Chemotherapy remains the frontline treatment for acute myeloid leukemia (AML), but its limits are clear. “Although it’s very efficacious initially, a lot of patients, around 75%, will relapse,” said Bruno Silva-Santos, pointing to the urgent need for alternatives in what he described as “the most aggressive of all blood cancers.”

In his talk, Silva-Santos presented a new immunotherapy strategy centered on a less conventional player in the immune system: gamma delta (γδ) T cells. Unlike the better-known alpha-beta T cells, these cells do not rely on MHC recognition – an advantage that allows them to be used across donors/ recipients without triggering graft-versus-host disease. “They basically could not care less about the MHC expressed by the host cells,” he noted, highlighting their potential for safer, off-the-shelf therapies.

Within this population, his team focused on a rare subset, DeltaOne T cells, which, despite representing just 0.3% of circulating immune cells, showed superior ability to kill leukemia cells. “Delta-1 won,” he said, recalling the early experiments that led his lab to shift focus against prevailing trends in the field.

The challenge, however, was scale up. To turn these rare cells into a viable therapy, the team developed a complex expansion protocol capable of increasing their numbers more than 2,000-fold. “We were now finally getting to the numbers needed for a cell therapy,” he explained.

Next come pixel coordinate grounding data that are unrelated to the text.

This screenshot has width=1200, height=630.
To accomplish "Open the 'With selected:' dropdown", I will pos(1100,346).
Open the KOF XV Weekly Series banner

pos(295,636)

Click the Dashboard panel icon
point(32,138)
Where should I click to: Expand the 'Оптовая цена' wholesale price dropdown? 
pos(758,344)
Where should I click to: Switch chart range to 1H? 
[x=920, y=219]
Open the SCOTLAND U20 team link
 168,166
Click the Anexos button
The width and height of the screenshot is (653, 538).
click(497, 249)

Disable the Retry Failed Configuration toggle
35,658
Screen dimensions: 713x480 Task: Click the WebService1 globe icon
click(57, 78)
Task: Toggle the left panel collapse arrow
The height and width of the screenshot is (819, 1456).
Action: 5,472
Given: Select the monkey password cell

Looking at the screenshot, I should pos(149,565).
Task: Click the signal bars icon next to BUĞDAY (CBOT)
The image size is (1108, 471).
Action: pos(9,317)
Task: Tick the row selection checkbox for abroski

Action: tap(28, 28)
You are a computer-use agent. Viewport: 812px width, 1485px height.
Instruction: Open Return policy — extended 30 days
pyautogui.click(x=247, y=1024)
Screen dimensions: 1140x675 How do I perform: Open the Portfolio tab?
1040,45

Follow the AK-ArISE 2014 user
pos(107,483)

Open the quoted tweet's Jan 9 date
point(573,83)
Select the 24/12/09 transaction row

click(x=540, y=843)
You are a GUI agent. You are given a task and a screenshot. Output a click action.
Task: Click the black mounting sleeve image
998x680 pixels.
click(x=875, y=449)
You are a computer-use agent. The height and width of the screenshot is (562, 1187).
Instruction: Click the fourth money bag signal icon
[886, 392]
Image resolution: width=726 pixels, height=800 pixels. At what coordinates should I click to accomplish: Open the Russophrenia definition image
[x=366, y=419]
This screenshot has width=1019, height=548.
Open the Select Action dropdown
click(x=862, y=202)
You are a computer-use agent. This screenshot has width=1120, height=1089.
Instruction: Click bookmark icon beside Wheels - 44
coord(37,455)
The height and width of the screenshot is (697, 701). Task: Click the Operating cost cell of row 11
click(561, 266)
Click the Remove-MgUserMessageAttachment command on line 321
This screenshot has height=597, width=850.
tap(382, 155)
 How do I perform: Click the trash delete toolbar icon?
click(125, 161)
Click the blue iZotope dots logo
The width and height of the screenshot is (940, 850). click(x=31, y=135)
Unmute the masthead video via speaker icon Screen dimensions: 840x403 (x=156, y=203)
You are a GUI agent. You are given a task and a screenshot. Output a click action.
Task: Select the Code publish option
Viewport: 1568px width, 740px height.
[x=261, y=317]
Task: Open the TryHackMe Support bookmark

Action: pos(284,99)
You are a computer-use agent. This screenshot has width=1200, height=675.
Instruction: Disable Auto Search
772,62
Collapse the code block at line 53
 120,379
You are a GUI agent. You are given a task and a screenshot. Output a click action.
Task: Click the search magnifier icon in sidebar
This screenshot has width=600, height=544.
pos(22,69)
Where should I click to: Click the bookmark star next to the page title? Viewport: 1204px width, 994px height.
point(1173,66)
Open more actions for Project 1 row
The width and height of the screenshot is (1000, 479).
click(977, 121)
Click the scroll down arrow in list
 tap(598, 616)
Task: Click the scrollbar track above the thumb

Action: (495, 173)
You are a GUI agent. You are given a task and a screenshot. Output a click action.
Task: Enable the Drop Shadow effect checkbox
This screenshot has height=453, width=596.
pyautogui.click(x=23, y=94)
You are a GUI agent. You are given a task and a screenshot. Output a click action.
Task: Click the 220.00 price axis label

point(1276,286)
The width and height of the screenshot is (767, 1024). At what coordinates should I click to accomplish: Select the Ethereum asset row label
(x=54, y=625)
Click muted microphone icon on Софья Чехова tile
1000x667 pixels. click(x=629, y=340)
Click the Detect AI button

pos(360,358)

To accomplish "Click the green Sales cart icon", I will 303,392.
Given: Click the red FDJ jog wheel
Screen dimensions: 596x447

The resulting cell product, enriched in DeltaOne T cells, showed excellent results in preclinical models. In patient-derived AML samples, up to 80% of cancer cells were eliminated within hours, with complete clearance observed overnight. Crucially, the effect appeared highly selective. “There is no killing of any healthy cell we’ve tried until now,” Silva-Santos said.

These findings led to a first-in-human clinical trial, which will guarantee safety, but highlight the need for more potency. That next step was the focus of the second half of his talk, about engineering these cells with a chimeric antigen receptor (CAR), a strategy already used in CAR-T therapies. In mouse models, the engineered CAR-γδ T cells not only controlled tumor growth more effectively but also prevented its spread. “They don’t have circulating tumor cells,” Silva-Santos noted, describing how treated animals showed no signs of dissemination to other organs. Even a single injection was enough to sustain long-term control in most cases – results that should be published soon.

Now, with industry partners involved and further development underway, Silva-Santos sees this approach as a promising path forward for patients with few options left. “We really hope,” he said, “to take this translational research to the benefit of AML patients.” Together, the two talks highlighted opposite ends of the same spectrum: when to restrain the immune system and when to unleash it. Both approaches, grounded in cellular immunotherapy, point toward a future where precise control of immune responses could transform patient outcomes.